- **WHAT TO PRODUCE**
Put the lines between the line holding "The width and" and the line holding "coord(136,541)", inclusive, into a Markdown table with the columns Row and Line, skipping blank lines. Leave the pictures out.

- **STORED RECORDS**
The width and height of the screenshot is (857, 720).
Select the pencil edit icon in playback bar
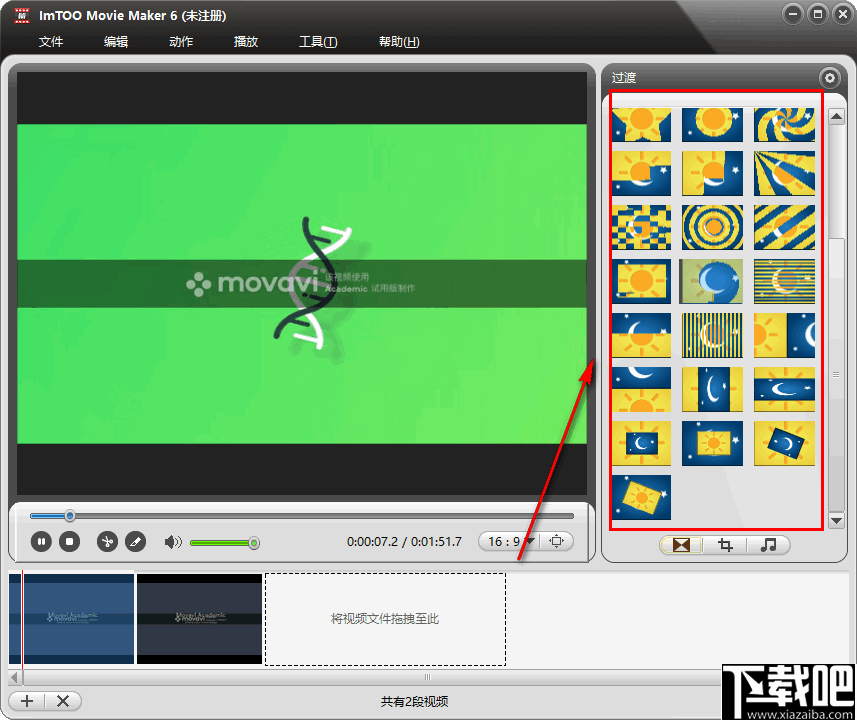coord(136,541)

* * *

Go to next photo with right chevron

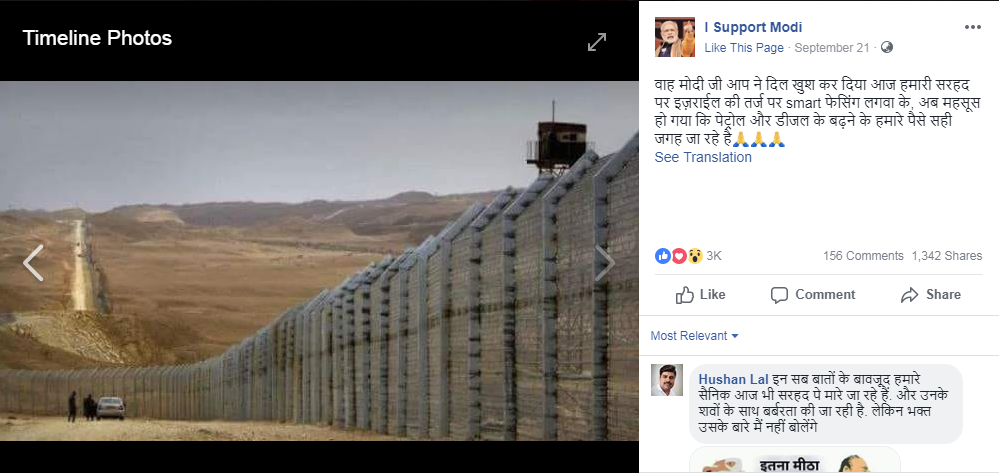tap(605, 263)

...

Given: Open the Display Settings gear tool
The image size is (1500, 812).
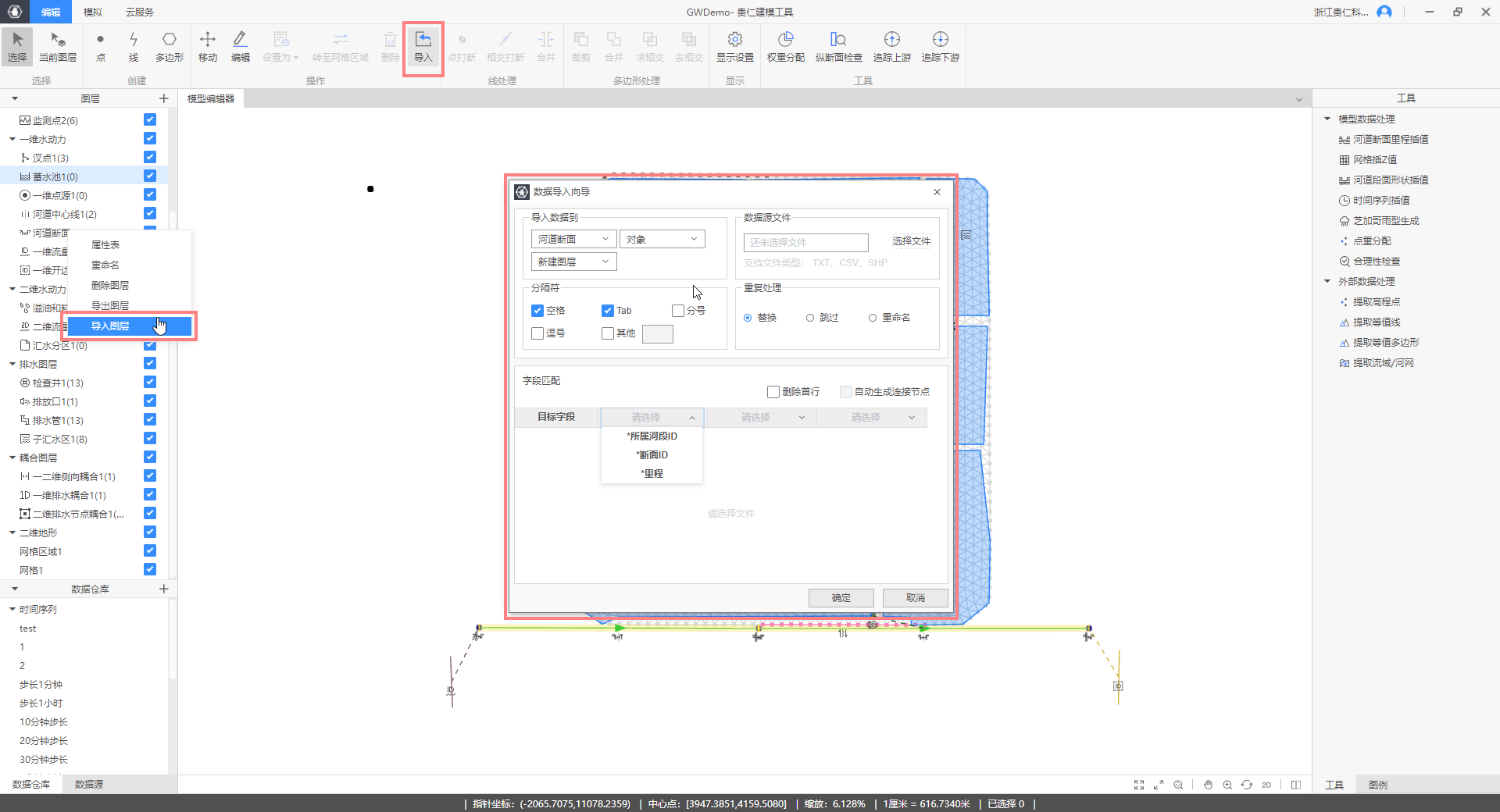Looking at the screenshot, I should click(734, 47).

- **SOLUTION**
| Row | Line |
|---|---|
| 1 | The width and height of the screenshot is (857, 720). |
| 2 | Select the pencil edit icon in playback bar |
| 3 | coord(136,541) |